Step by step:
First, get the counts of rows per (PID, CID)
. This is simple:
SELECT
PID,
CID,
COUNT(*) AS cnt
FROM checks
GROUP BY
PID,
CID
And you get this result set for your example:
PID CID cnt
--- --- ---
p1 c1 2
p1 c2 3
p2 c1 6
p2 c2 5
Now, throw in COUNT(*) OVER (PARTITION BY PID)
to return the number of categories per person:
SELECT
PID,
CID,
COUNT(*) AS cnt,
COUNT(*) OVER (PARTITION BY PID) AS cat_cnt
FROM checks
GROUP BY
PID,
CID
The OVER
clause turns a "normal" aggregate function COUNT()
into a window aggregate function. That makes the COUNT(*)

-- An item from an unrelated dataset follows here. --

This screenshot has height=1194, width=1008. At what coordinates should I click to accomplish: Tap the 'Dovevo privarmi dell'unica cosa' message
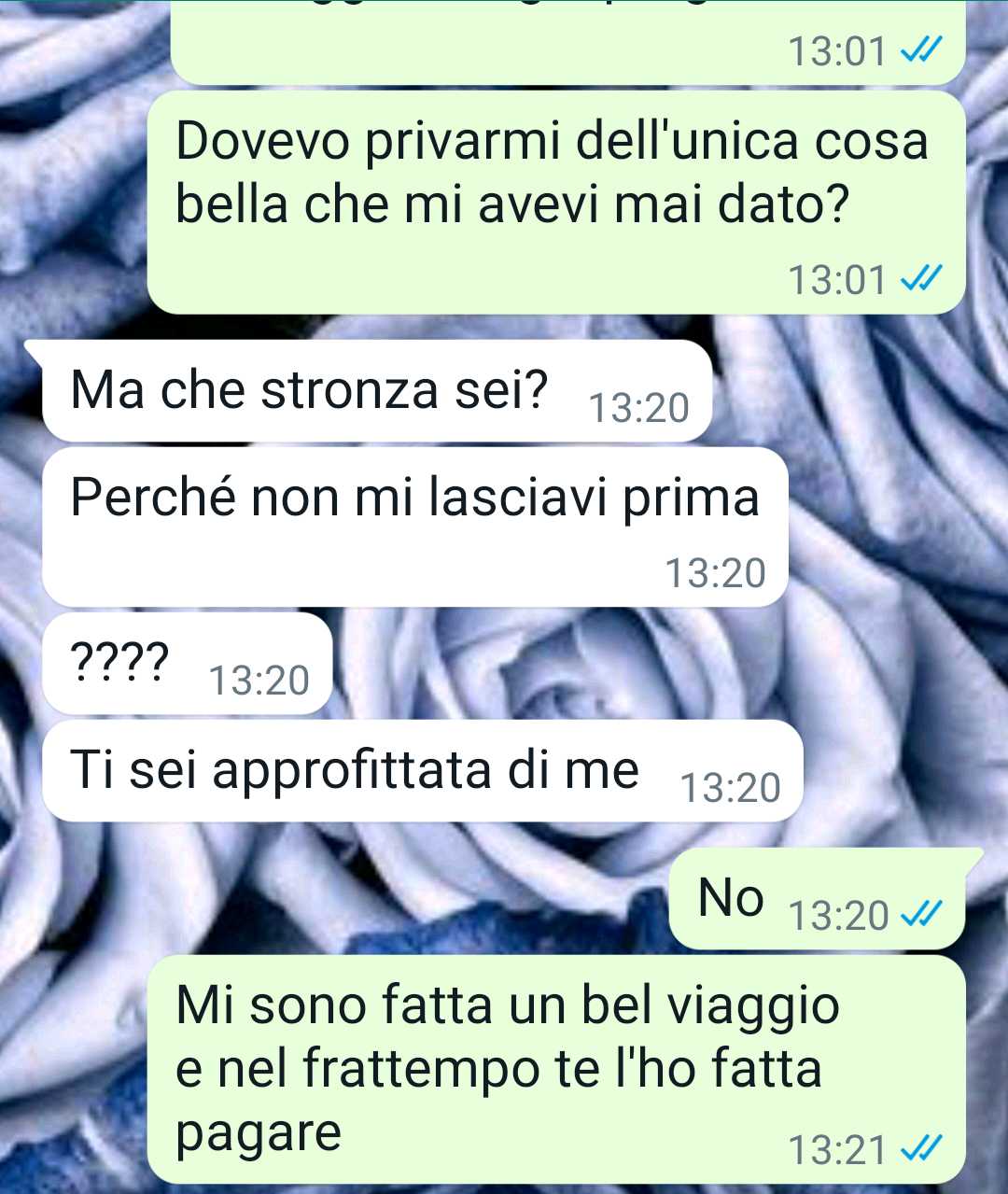tap(556, 203)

operate on the grouped row set rather than the source one. So, COUNT(*) OVER ...
in this case counts rows per PID
, which for us has the meaning of category counts per person. And this is the updated result set:
PID CID cnt cnt_cat
--- --- --- -------
p1 c1 2 2
p1 c2 3 2
p2 c1 6 2
p2 c2 5 2
One more thing left is to rank the cnt
values per PID
. This may be tricky as there may be ties at the top counts. If you always want a single row per PID
and are perfectly indifferent to which CID, cnt
will be in case of a tie, you can modify the query like this:
SELECT
PID,
CID,
COUNT(*) AS cnt,
COUNT(*) OVER (PARTITION BY PID) AS cat_cnt,
ROW_NUMBER() OVER (PARTITION BY PID ORDER BY COUNT(*) DESC) AS rn
FROM checks
GROUP BY
PID,
CID
And this is what the result set will look like:
PID CID cnt cnt_cat rn
--- --- --- ------- --
p1 c1 2 2 2
p1 c2 3 2 1
p2 c1 6 2 1
p2 c2 5 2 2
At this point, the results contain all the data necessary to produce the final output, you just need to filter on cnt_cat
and rn
. However, you cannot do that directly. Instead, use the last query as a derived table, be it a WITH
table expression or a "normal" subselect. Below is an example using WITH
:
WITH grouped AS (
SELECT
PID,
CID,
COUNT(*) AS cnt,
COUNT(*) OVER (PARTITION BY PID) AS cat_cnt,
ROW_NUMBER() OVER (PARTITION BY PID ORDER BY COUNT(*) DESC) AS rn
FROM checks
GROUP BY
PID,
CID
)
SELECT PID, CID, cnt
FROM grouped
WHERE cat_cnt > 1
AND rn = 1
;
Here's a SQL Fiddle demo (using Oracle): http://sqlfiddle.com/#!4/cd62d/8
To expand a bit more on the ranking part, if you still want to return a single CID, cnt
per PID
but would prefer to have more control on what row should be decided as the "winner", you'll need to add a tie-breaker to the ORDER BY
clause of the ranking function. As an example, you could modify the original expression,
ROW_NUMBER() OVER (PARTITION BY PID ORDER BY COUNT(*) DESC) AS rn
with this one:
ROW_NUMBER() OVER (PARTITION BY PID ORDER BY COUNT(*) DESC, CID) AS rn
I.e. the tie-breaker is CID
, and so of the two or more CID
s with the top count, the one that sorts before the others wins.
Still, you may want to decide to return all the top counts per PID
. In that case, use either RANK()
or DENSE_RANK()
instead of ROW_NUMBER()
(and no tie-breaker), i.e. like this:
RANK() OVER (PARTITION BY PID ORDER BY COUNT(*) DESC) AS rn